FÁBIO WANDERLEY REIS


O acelerado aprendizado a que o PT se viu forçado culmina agora na necessidade de encontrar o equilíbrio

Há menos de dois anos, a hipótese da vitória de Lula nas eleições de 2002 era razão para um debate nacional a respeito da possibilidade de golpe de Estado. Durante a campanha, não mais que alguns meses atrás, a turbulência econômico-financeira, associada às pesquisas eleitorais que reforçavam aquela hipótese, permitia a Rubens Ricupero e outros falar de "golpe de mercado" para apontar, igualmente, ameaças à estabilidade político-institucional do país. No entanto, empossado Lula, o que vemos são mercados tranquilizados, dólar e risco-Brasil em queda, investidores que voltam, empresários otimistas, ânimo popular festivo...
Um aspecto do que observamos certamente se liga com a nítida mudança na imagem de Lula ocorrida nos últimos tempos e consumada ao longo do processo eleitoral recente: do chefe beligerante de um partido de ideologia revolucionária e socialista ao retirante e operário alçado à Presidência e transformado em símbolo do acesso do povão ao poder. Até aqui, a única via aberta à ascensão e à afirmação populares em nossa sociedade elitista e desigual tem sido a via lúdica e "folclórica" do Brasil do futebol, do Carnaval e da música popular. Na política, a presença do povão sugeria "populismo", entendido como contrafação em que lideranças alheias ao eleitorado popular o manipulam e enganam. Agora, o país com cuja cara nos acostumamos nos protagonistas vitoriosos de Copas do Mundo ou na Marquês de Sapucaí, e que até aprendemos a reclamar como nosso em sua simpatia folclórica (apesar de, com frequência, aborrecer-nos nas notícias de coisas como greves e violências), deixa de atuar como mero figurante nas tramas cotidianas do Brasil "sério" e ergue-se, com o presidente Lula, como parte decisiva dele.
Dificilmente se poderia subestimar a importância do simbolismo aí contido. Mas cabe assinalar um paradoxo aparente. Por um lado, o Lula chefe partidário e seu partido inicialmente insurrecional suscitavam temores ou mesmo o veto de certos setores, e foi preciso o aprendizado de realismo e moderação por parte de ambos para que se rompessem as resistências e se tornasse possível a convergência que parece se dar no momento. Por outro lado, contudo, é por seu longo investimento na construção de uma instituição partidária autêntica que Lula ganha densidade e não pode ter sua liderança confundida com os populismos de sempre, mesmo se o simbolismo que se liga a ele suscita o entusiasmo popular.
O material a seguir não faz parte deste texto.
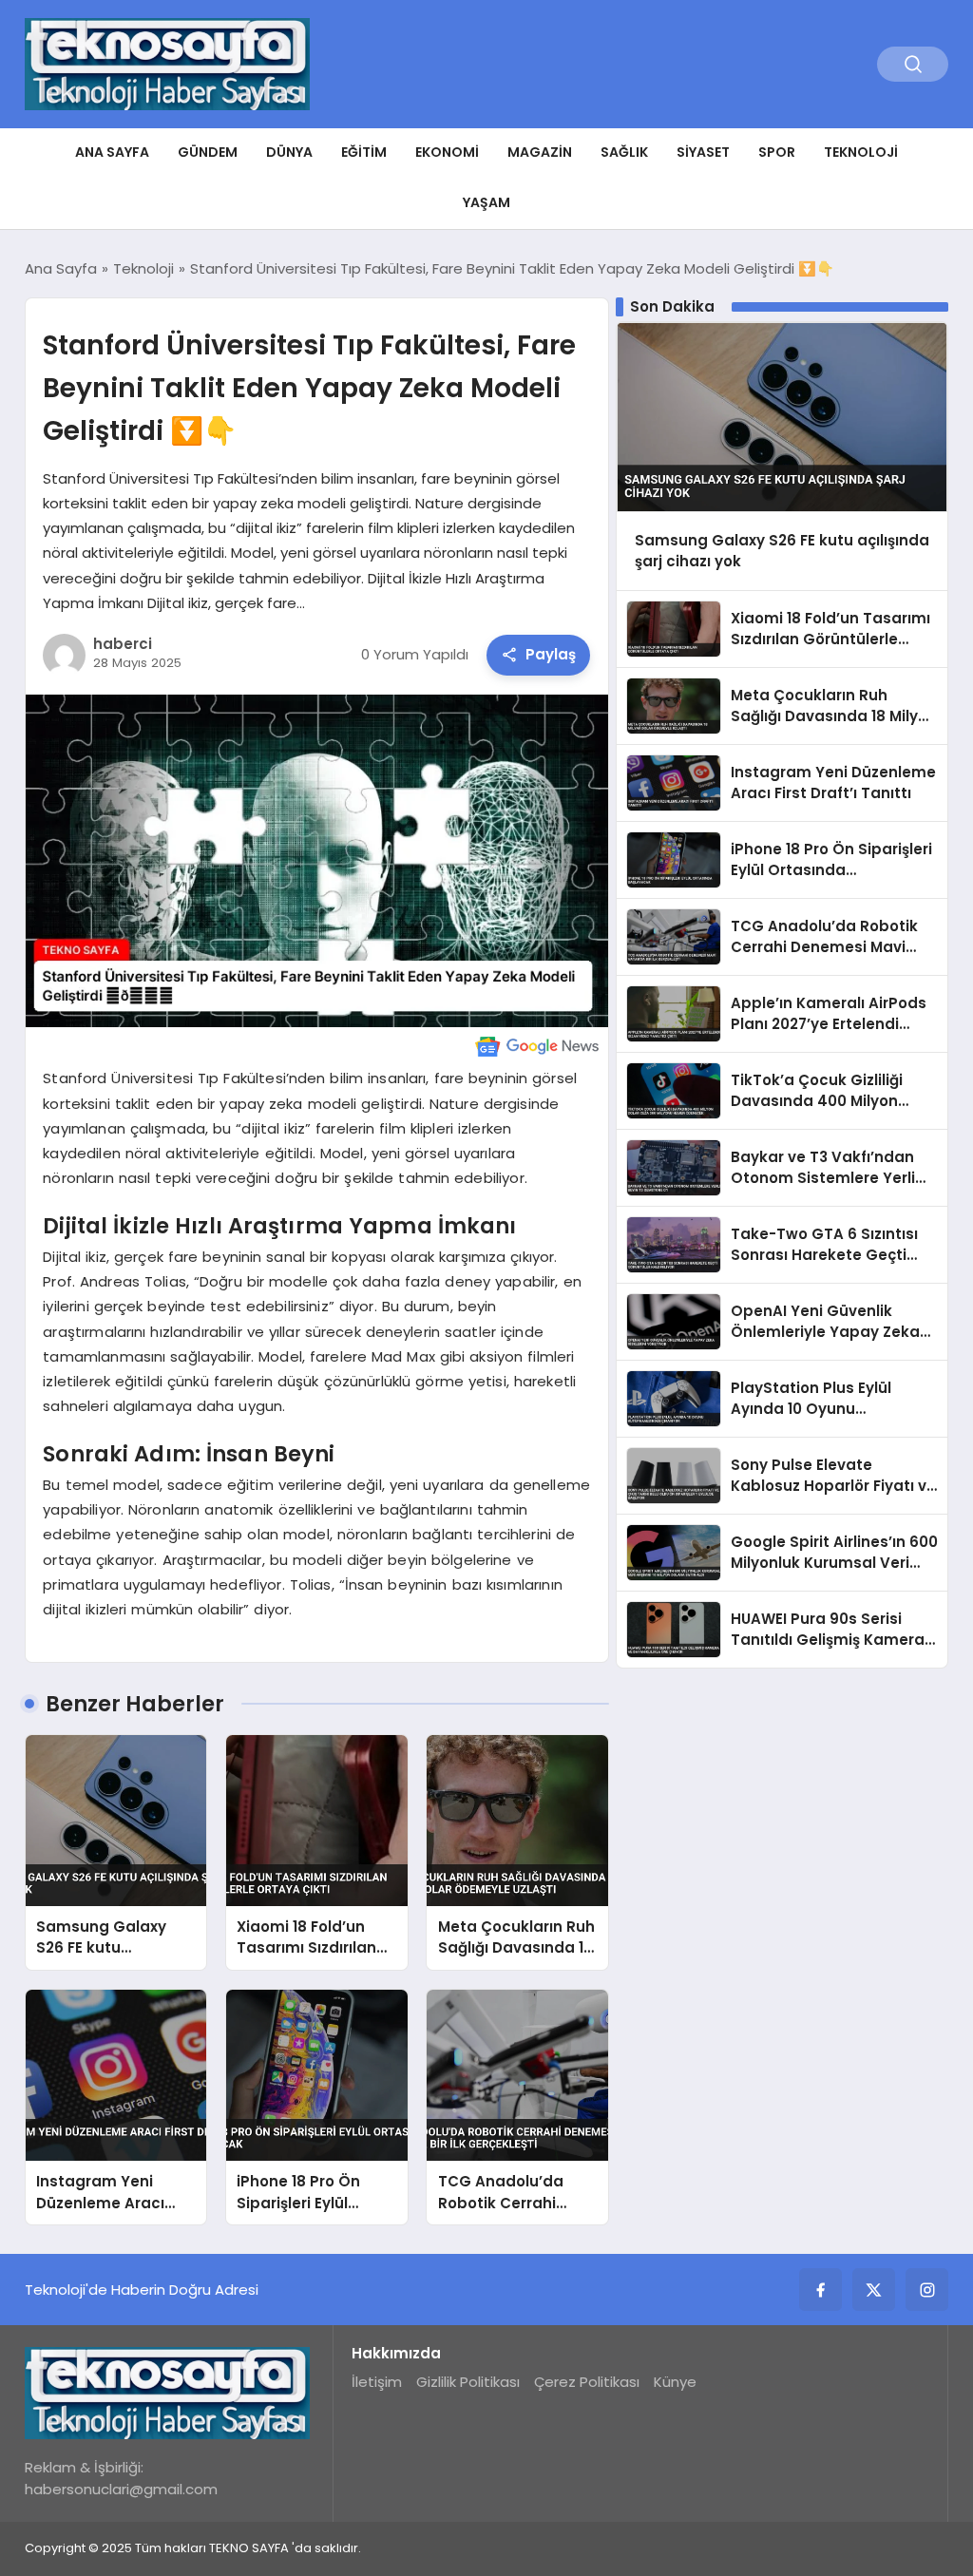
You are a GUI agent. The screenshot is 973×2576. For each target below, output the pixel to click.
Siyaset (703, 152)
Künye (675, 2382)
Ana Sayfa (112, 152)
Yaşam (486, 202)
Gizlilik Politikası (468, 2382)
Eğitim (364, 152)
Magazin (539, 152)
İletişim (377, 2382)
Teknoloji (861, 152)
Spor (776, 152)
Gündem (208, 152)
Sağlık (624, 152)
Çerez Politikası (586, 2382)
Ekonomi (447, 152)
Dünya (289, 152)
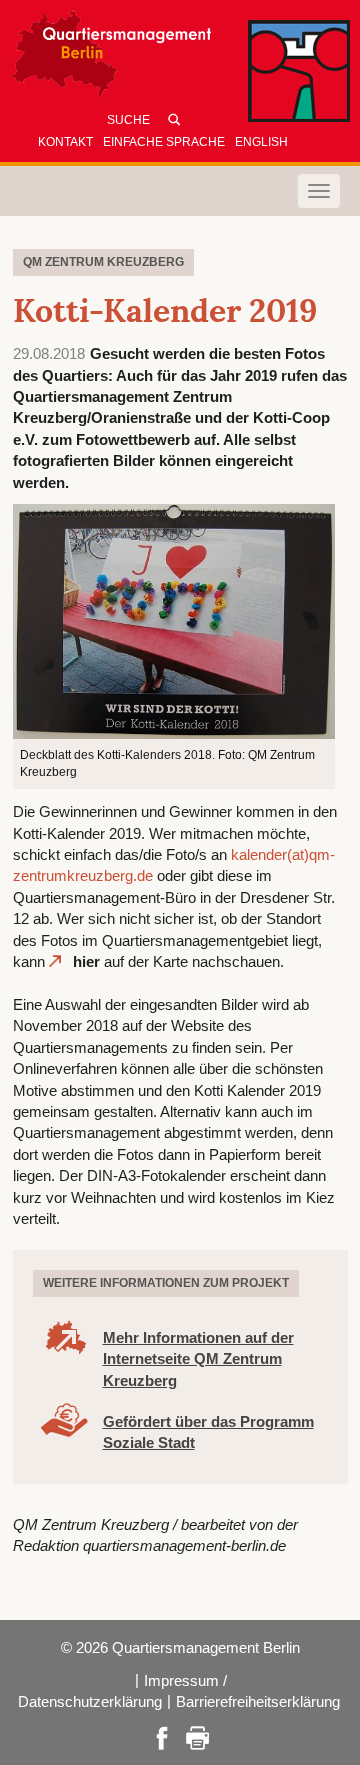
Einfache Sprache (164, 142)
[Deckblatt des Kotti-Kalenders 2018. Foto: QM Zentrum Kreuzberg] (174, 619)
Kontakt (65, 142)
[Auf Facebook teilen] (162, 1736)
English (261, 142)
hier (86, 961)
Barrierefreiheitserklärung (258, 1701)
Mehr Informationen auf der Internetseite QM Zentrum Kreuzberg (198, 1359)
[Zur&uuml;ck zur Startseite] (180, 58)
Quanto à inspiração ideológica e principista que dá a marca de origem ao PT, ainda que fatalmente mitigada no aprendizado imposto pelo jogo político-eleitoral da democracia e pelas circunstâncias econômicas e políticas da cena mundial, ela é talvez o que permite a expectativa de que o necessário pragmatismo não desande em mera fraude populista ou capitulação.
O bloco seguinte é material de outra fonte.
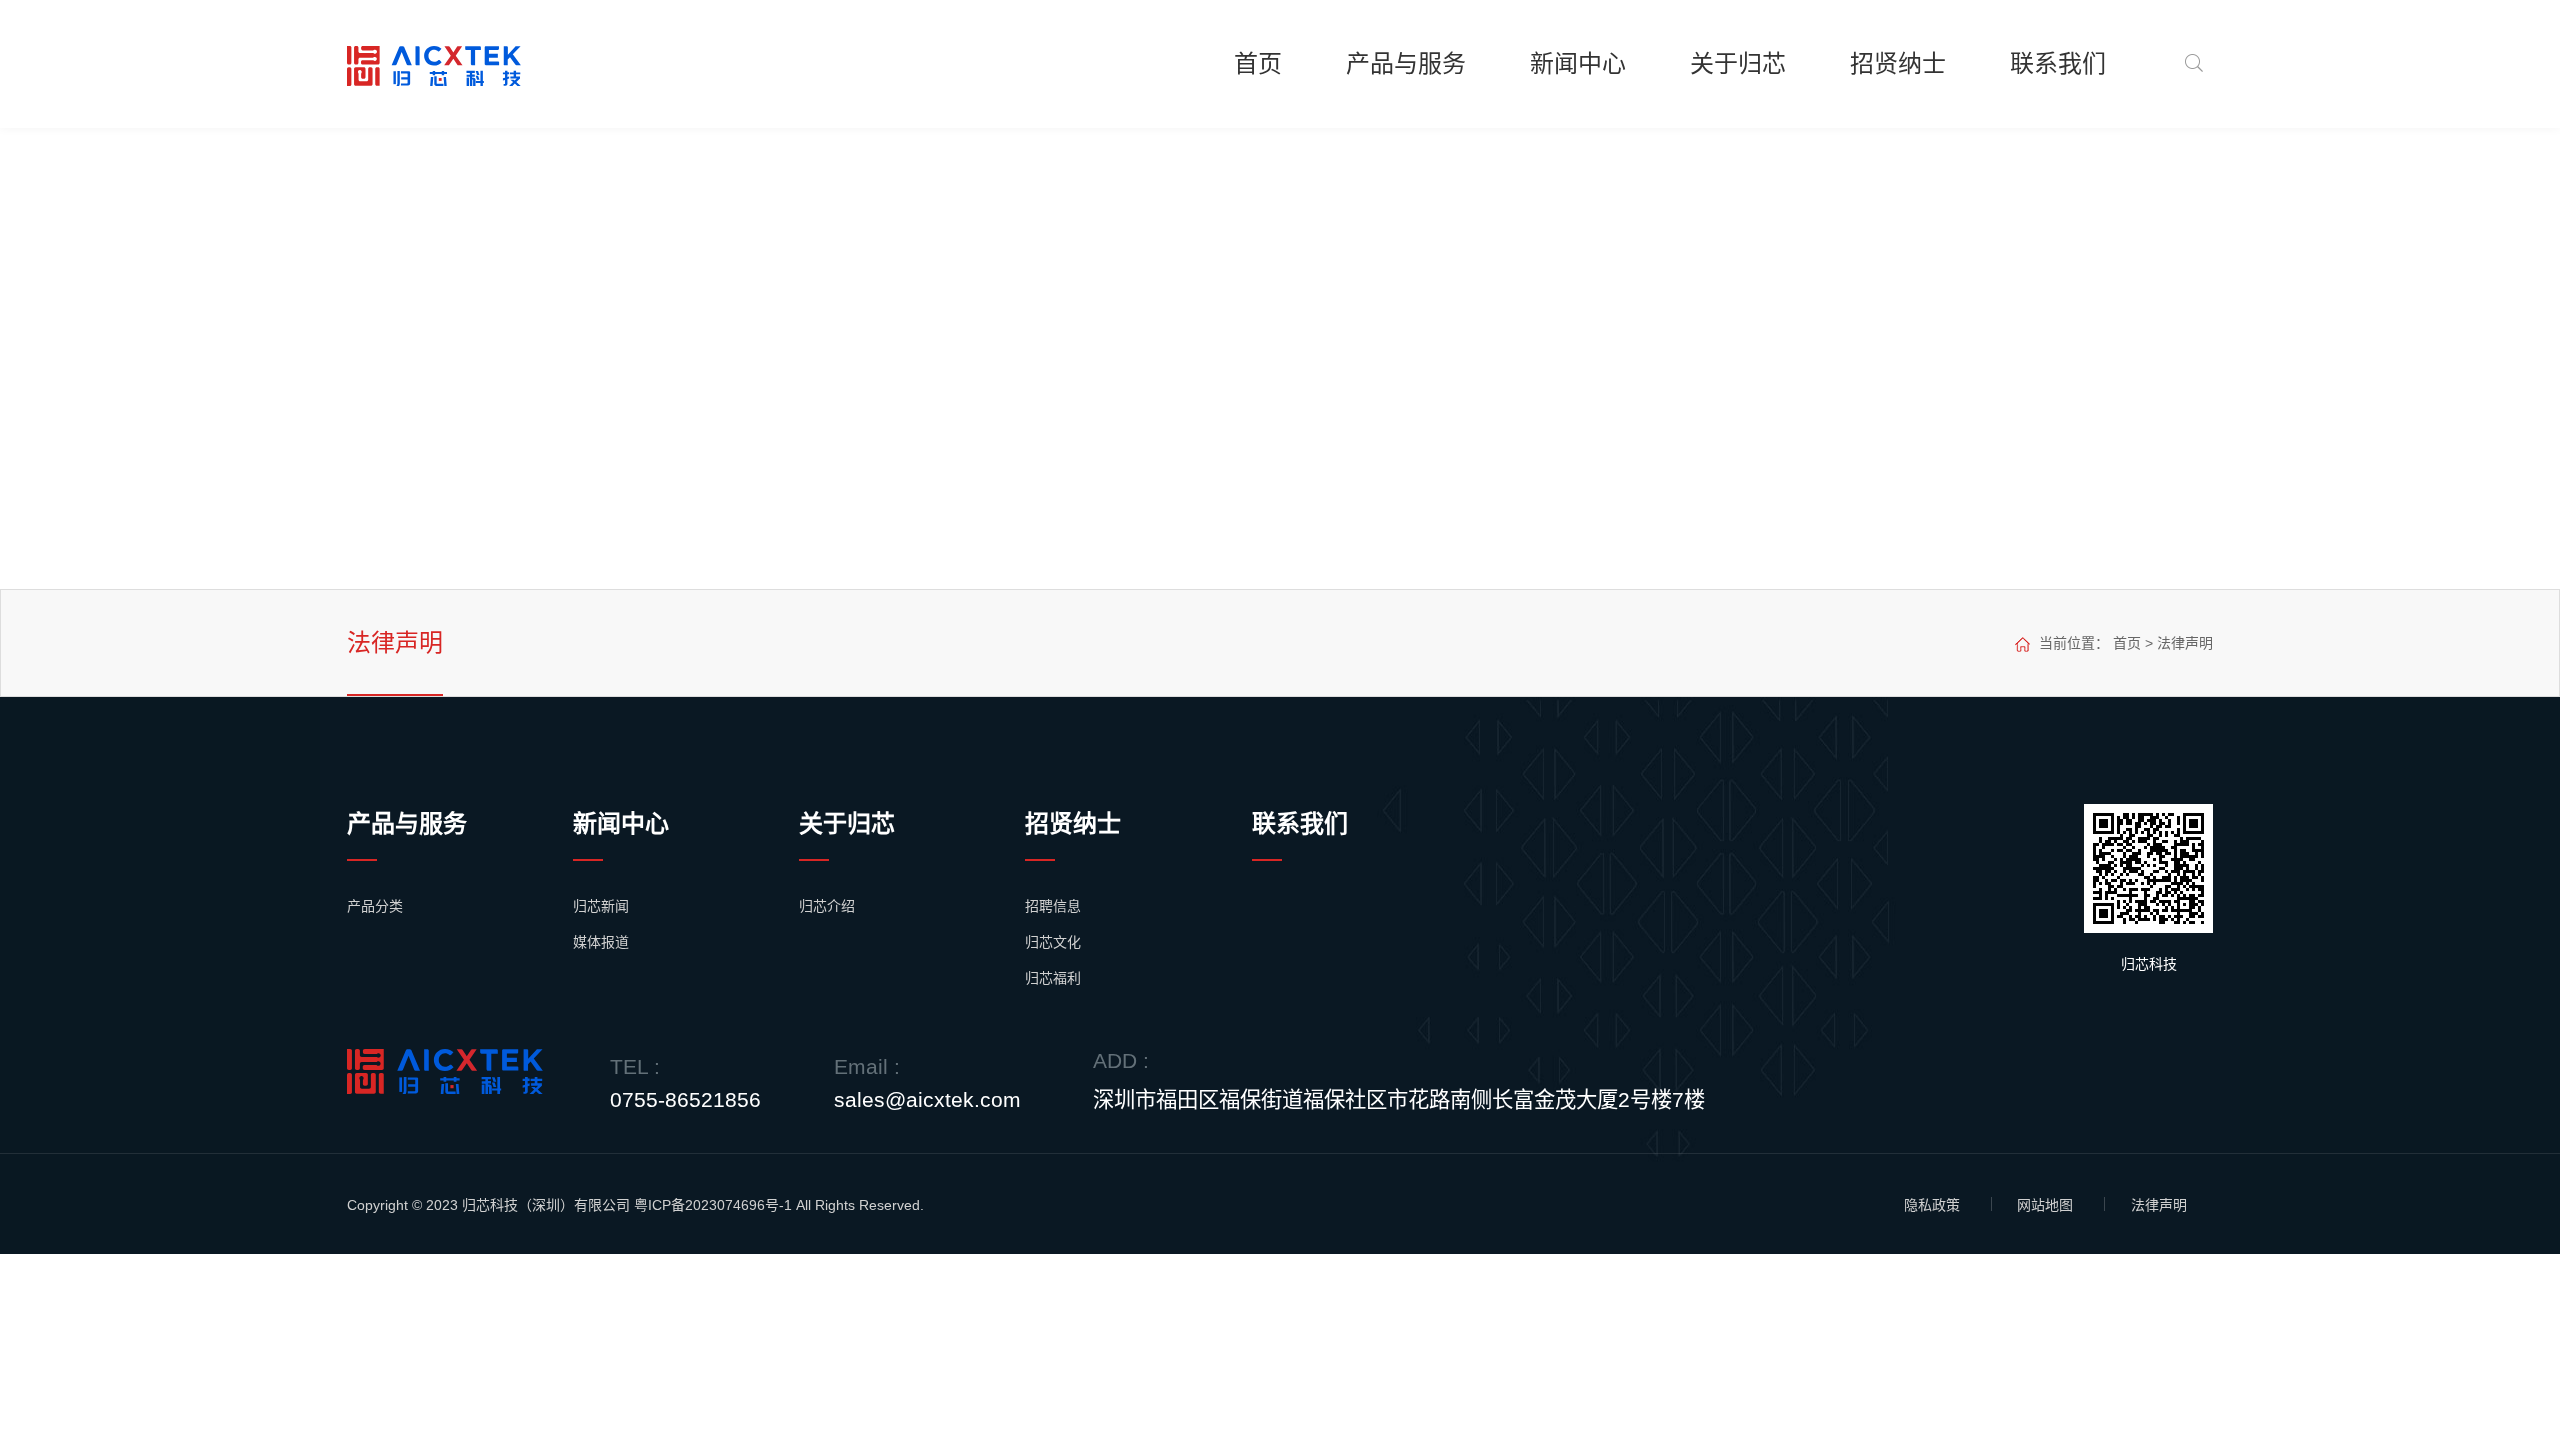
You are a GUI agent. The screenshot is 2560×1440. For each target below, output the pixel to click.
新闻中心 (1578, 63)
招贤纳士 (1898, 63)
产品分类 (375, 906)
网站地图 (2045, 1205)
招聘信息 (1053, 906)
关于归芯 (1738, 63)
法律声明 (395, 642)
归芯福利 (1053, 978)
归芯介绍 (827, 906)
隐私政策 (1932, 1205)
É clara a ironia. Por longo tempo reclamamos partidos ideológicos ou "autênticos" e xingamos nossos partidos pragmáticos ou "fisiológicos". Quando, porém, o processo político do país enseja o surgimento de um partido que se aproxima do modelo desejado, passamos a reclamar dele pragmatismo e realismo e as circunstâncias tornam a exigência mais justificada do que nunca. Com um pouco de sorte, talvez venhamos a ter o desfecho saudável de que, tal como nas melhores experiências social-democráticas, as fantasias do modelo de política ideológica, erigido em paradigma de política "virtuosa", sejam superadas na condição em que se combinem ideologia e pragmatismo em doses adequadas.
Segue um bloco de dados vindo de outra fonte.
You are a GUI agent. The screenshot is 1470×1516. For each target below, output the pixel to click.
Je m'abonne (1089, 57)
O aspecto especial a destacar é que o acelerado aprendizado a que o PT se viu forçado culmina agora na necessidade de encontrar o equilíbrio e colocá-lo em prática já no exercício do poder presidencial e em circunstâncias em que o que se espera do governo é extraordinariamente complexo e difícil. Do ponto de vista político-institucional, é certamente possível sustentar que, diante dos velhos temores e resistências ao PT, um governo Lula que chegue ao fim em condições de normalidade institucional, mesmo com desempenho apenas razoável (ou nem isso), significará importante avanço em nosso processo democrático e a provável consolidação da democracia no país. O desafio, porém, é governar bem tanto "à direita", assegurando a inserção tão benigna quanto possível do país na dinâmica econômico-financeira internacional, quanto "à esquerda", atendendo de maneira consistente, e não meramente emergencial ou simbólica, às expectativas que o governo Lula suscita no plano social.
Assim, as condições gerais, especialmente no plano internacional, são sem dúvida muito mais negativas do que no começo da "era FHC". Mas um governo Lula que obtivesse, ao cabo, os êxitos relativos de Fernando Henrique, com realizações como alguma estabilidade econômico-financeira (apesar das apostas erradas, da vulnerabilidade externa e da estagnação), alguma reforma do Estado e alguns avanços sociais em itens como saúde e educação, seria certamente avaliado como tendo resultado em rotundo fracasso. Fica a indagação de até que ponto, diante da perplexidade que nos envolve a todos nessa conjuntura difícil, Lula e o PT terão a acuidade e a criatividade necessárias para responder à dificuldade do desafio. E o conforto de que, se a resposta satisfizer em algum grau, o avanço representado pelo governo que agora começa, além de ultrapassar o plano das instituições políticas, adquirirá, com certeza, relevância mundial.

Fábio Wanderley Reis, 64, cientista político, doutor pela Universidade Harvard (EUA), é professor emérito da UFMG.